— begin RECORDED DATA —

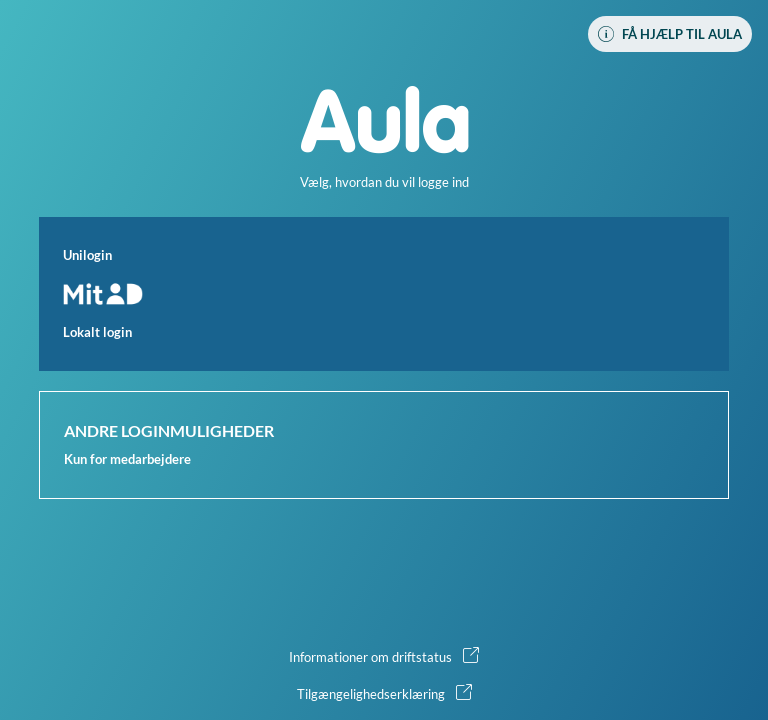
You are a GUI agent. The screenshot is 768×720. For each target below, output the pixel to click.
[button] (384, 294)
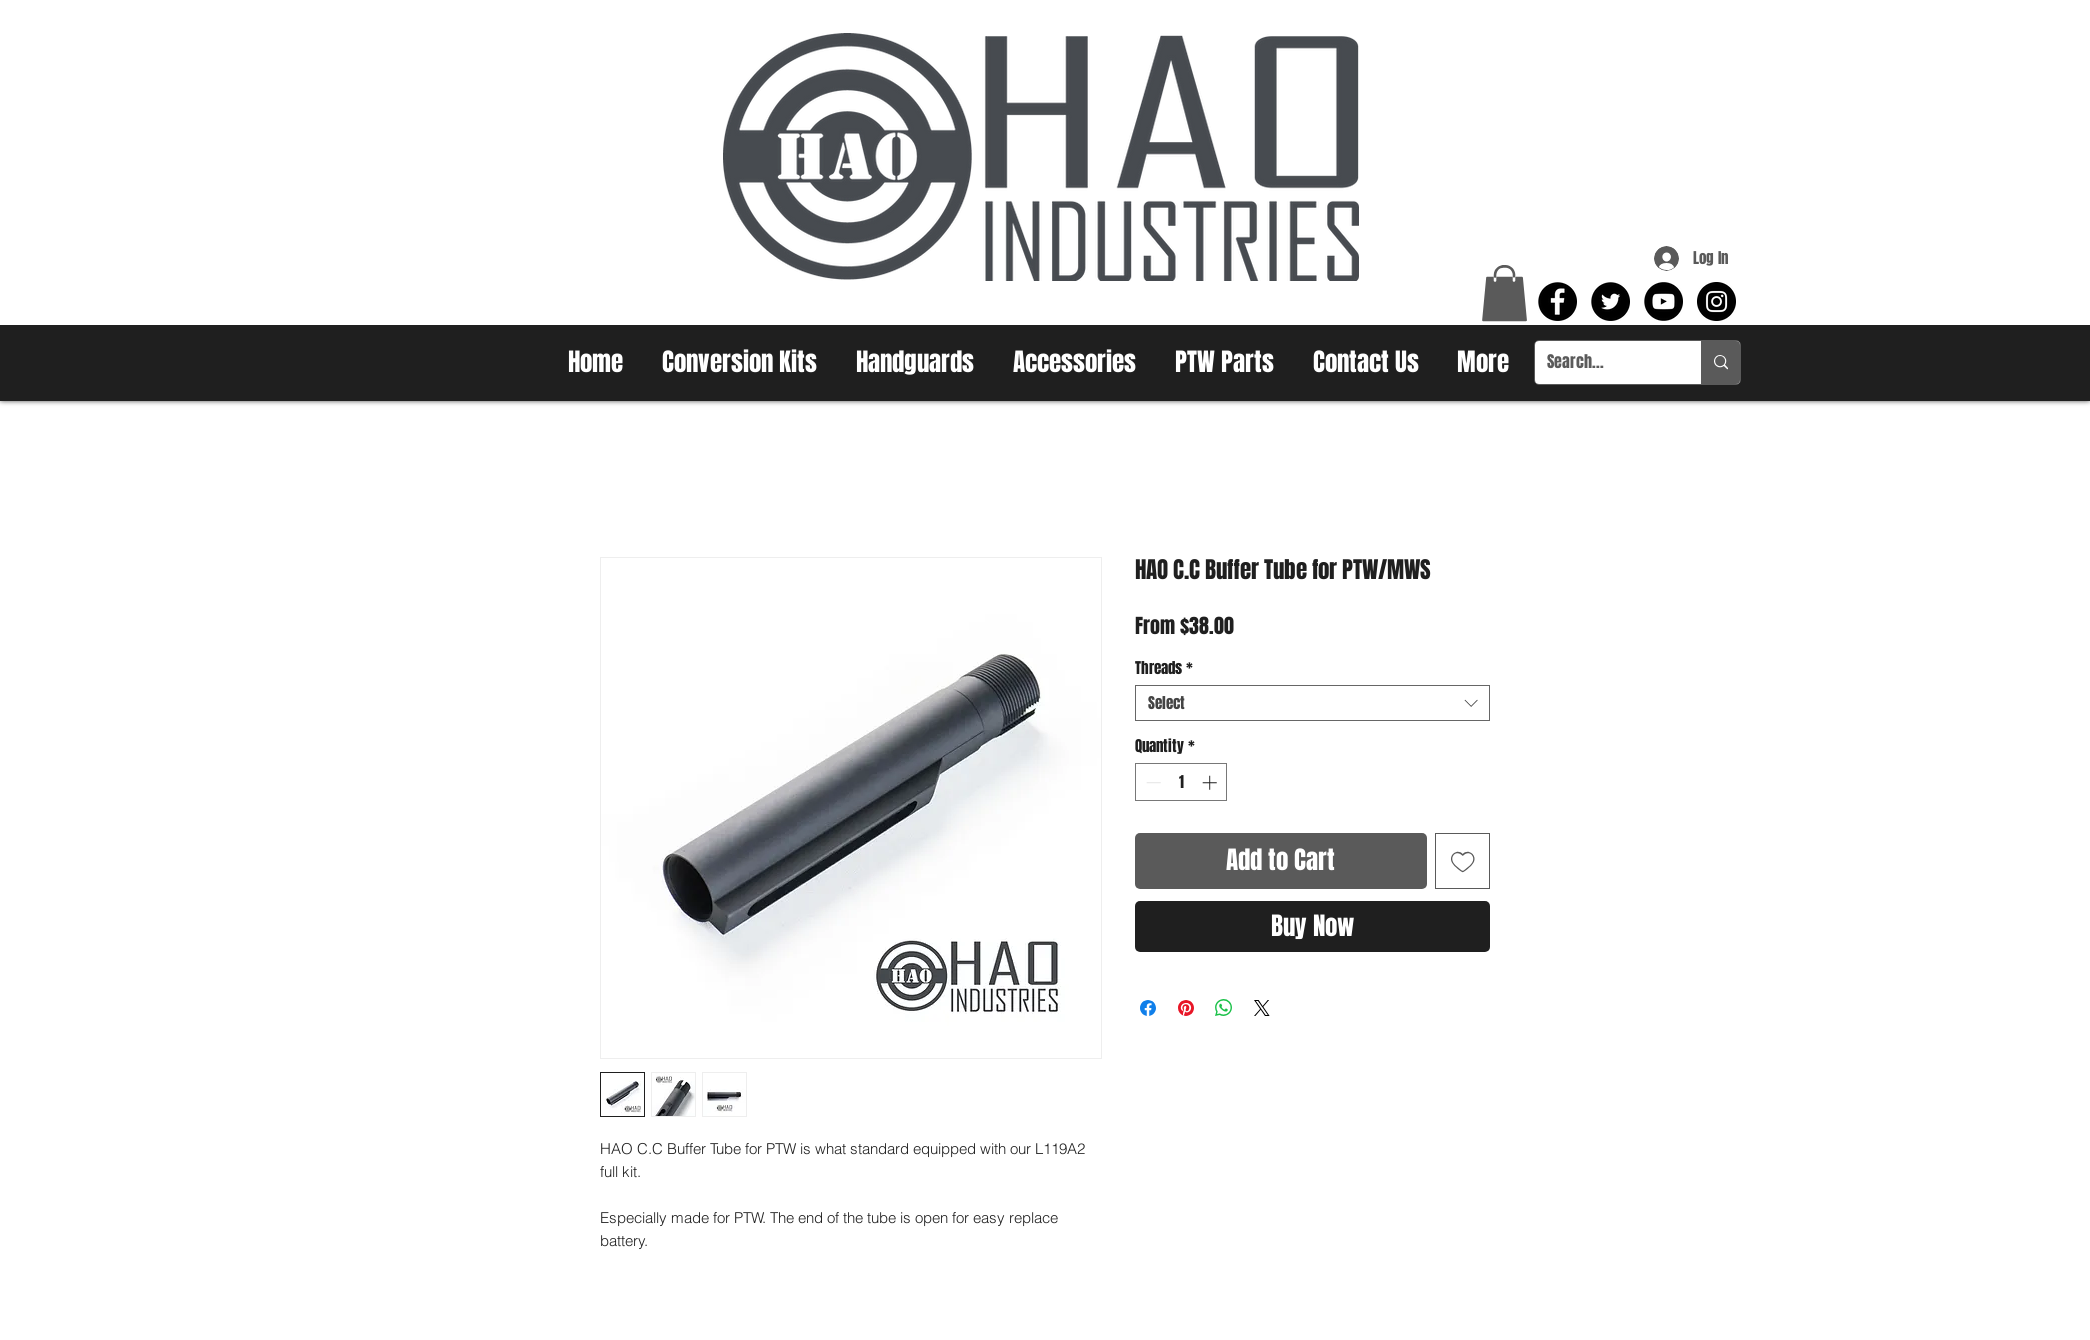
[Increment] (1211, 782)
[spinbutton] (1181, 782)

— end RECORDED DATA —
— begin RECORDED DATA —

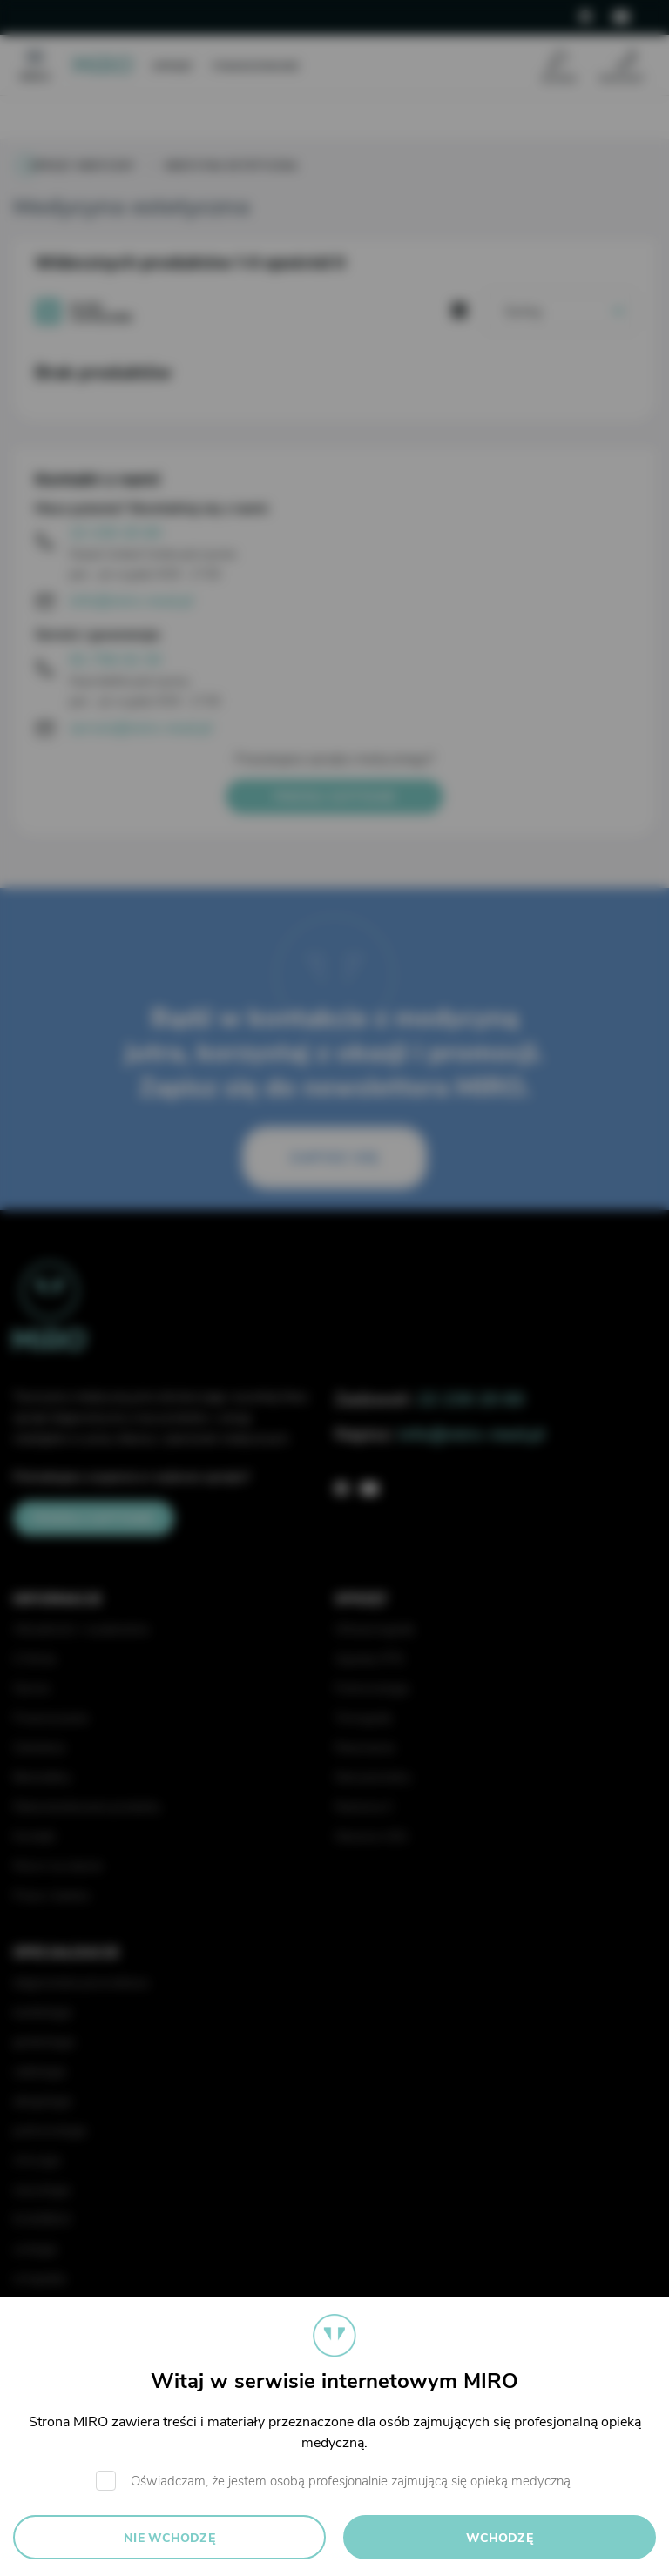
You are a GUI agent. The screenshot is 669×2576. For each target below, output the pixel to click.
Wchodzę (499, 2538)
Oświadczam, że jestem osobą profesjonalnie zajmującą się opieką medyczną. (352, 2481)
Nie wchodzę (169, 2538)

— end RECORDED DATA —

Reproduce the rows verbatim from the line containing "You are a GUI agent. The screenshot is 768×720." through the line containing "[Increment] (1211, 782)", including both of those lines. Omit the pictures from your answer.

- **RESULT OF THE EXERCISE**:
You are a GUI agent. The screenshot is 768×720. For each target below, output the pixel to click.
[button] (384, 294)
[Increment] (1211, 782)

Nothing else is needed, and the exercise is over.